**PROBLEM REQUIREMENTS**
Could you copy the items below word for word, leaving out the pictures?

════

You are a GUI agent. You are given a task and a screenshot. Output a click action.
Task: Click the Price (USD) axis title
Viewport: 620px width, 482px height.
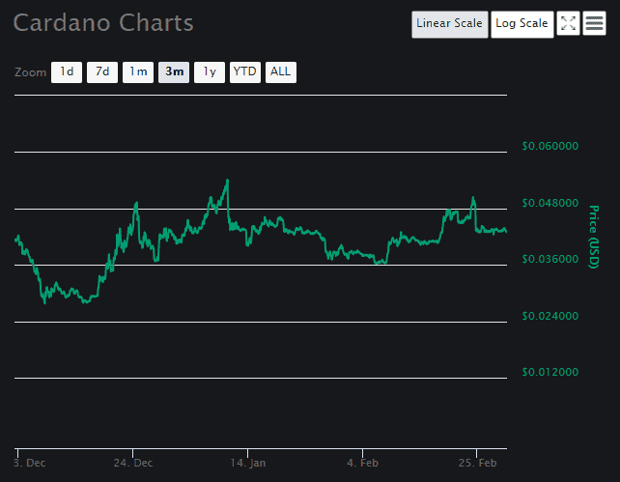click(594, 237)
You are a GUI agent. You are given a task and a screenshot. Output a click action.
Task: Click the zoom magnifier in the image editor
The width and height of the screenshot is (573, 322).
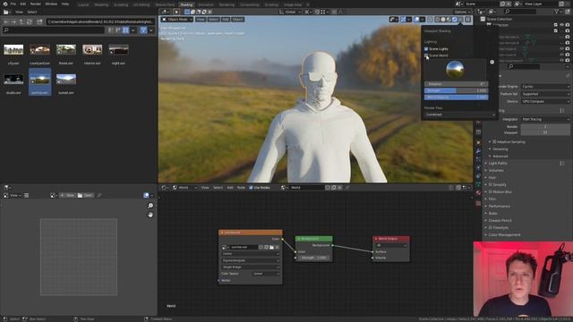point(150,206)
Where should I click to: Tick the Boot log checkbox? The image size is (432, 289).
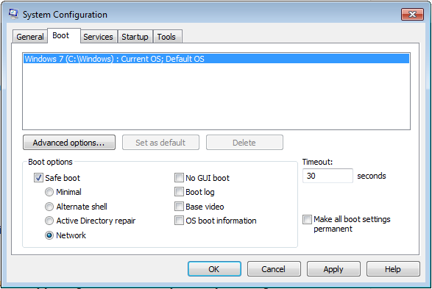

════

**THE RESULT**
You are a GUI agent. You are given a task and a screenshot. Output a click action.
Task: Click the Price (USD) axis title
Viewport: 620px width, 482px height.
click(594, 237)
You are a GUI agent. You are given a task and a screenshot. Output a click action.
Task: Click the zoom magnifier in the image editor
The width and height of the screenshot is (573, 322).
point(150,206)
Where should I click to: Tick the Boot log checkbox? The image size is (432, 289).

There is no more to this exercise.